» EXERCISE AIM
Transcribe exactly the lines from the one holding "Given: Expand 作者管理 in the sidebar" through the closing line of the entries below. Pictures stay out of the copy.

» Pixel coordinate grounding data
※ ※ ※

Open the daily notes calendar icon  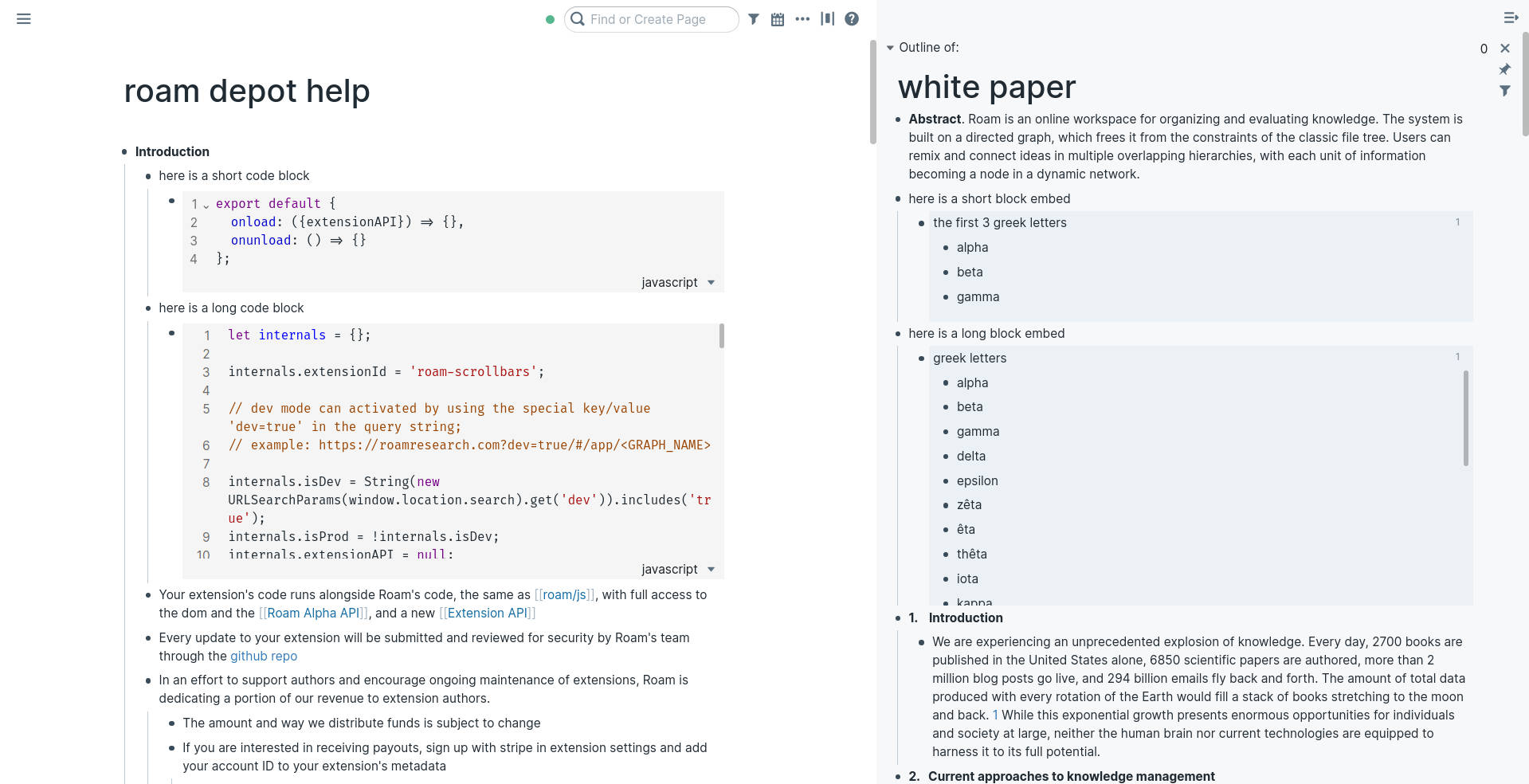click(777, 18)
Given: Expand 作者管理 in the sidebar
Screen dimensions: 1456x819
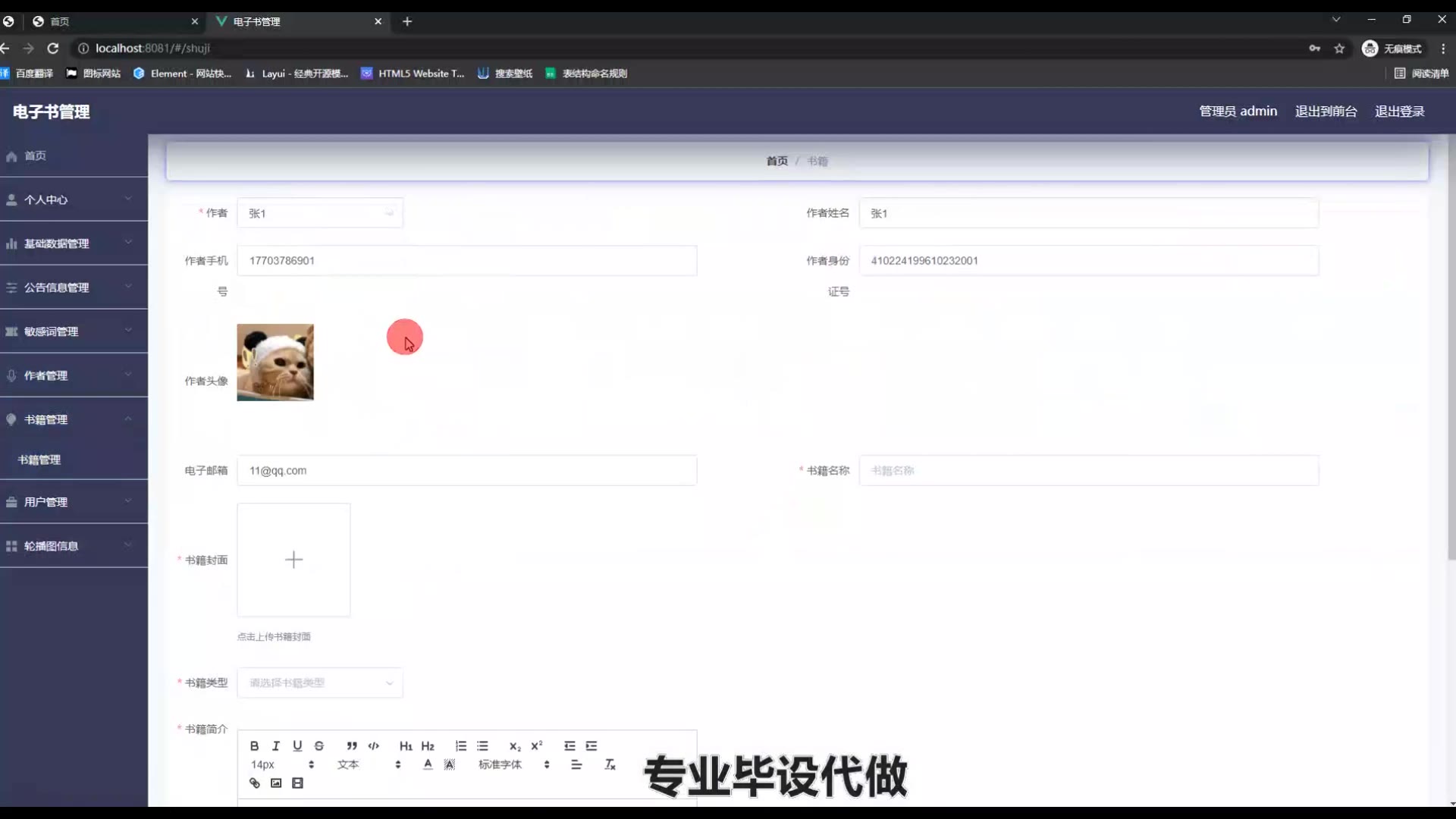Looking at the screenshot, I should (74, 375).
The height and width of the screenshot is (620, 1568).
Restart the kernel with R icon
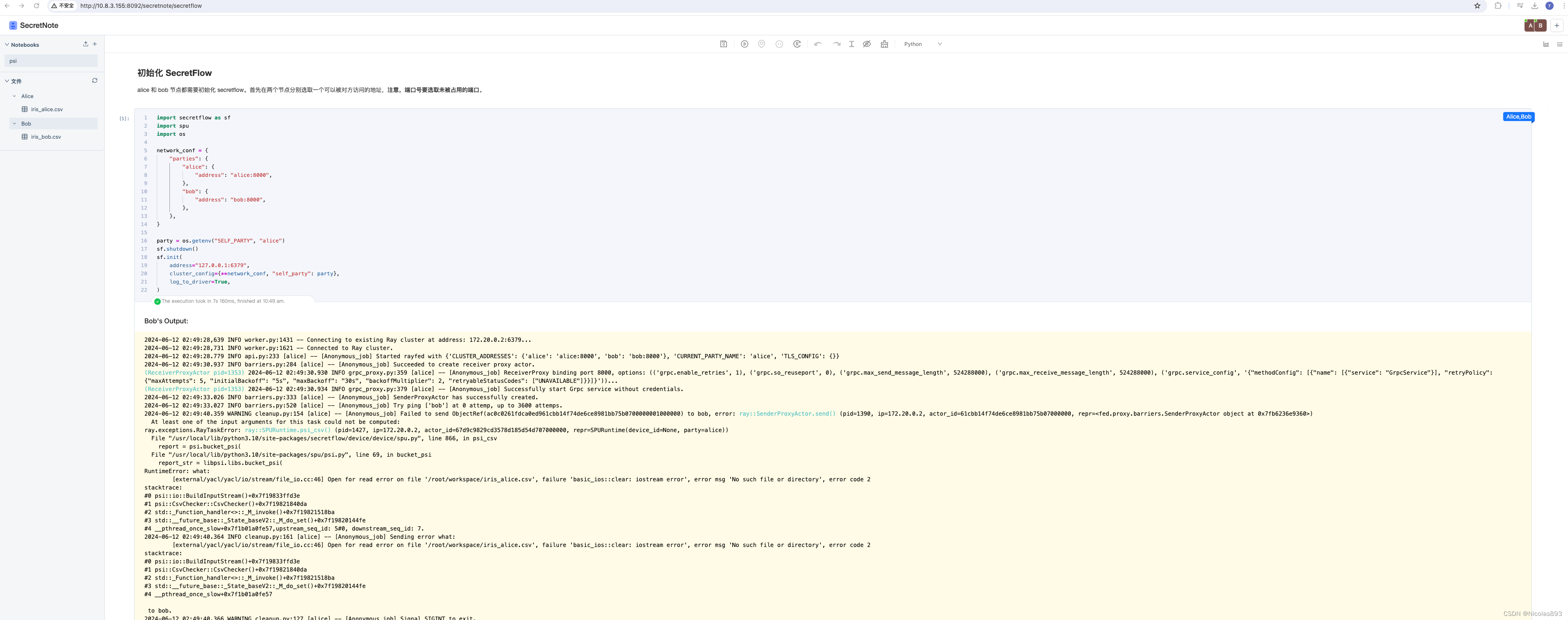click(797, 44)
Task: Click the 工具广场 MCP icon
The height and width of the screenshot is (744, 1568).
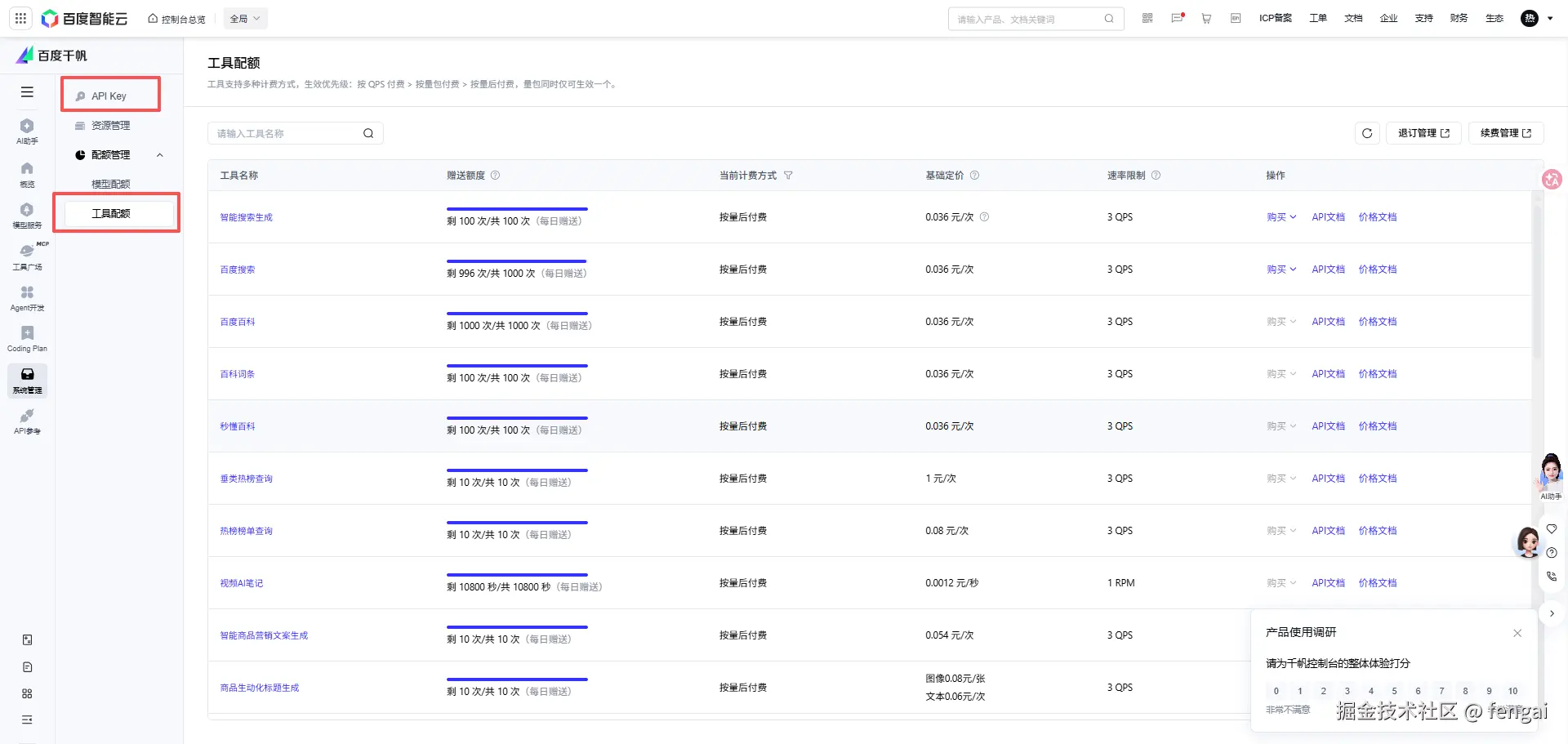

※ ※ ※

» EXERCISE OUTPUT
Given: Expand 作者管理 in the sidebar
Screen dimensions: 1456x819
Looking at the screenshot, I should (74, 375).
The height and width of the screenshot is (620, 1568).
Restart the kernel with R icon
click(797, 44)
Task: Click the 工具广场 MCP icon
The height and width of the screenshot is (744, 1568).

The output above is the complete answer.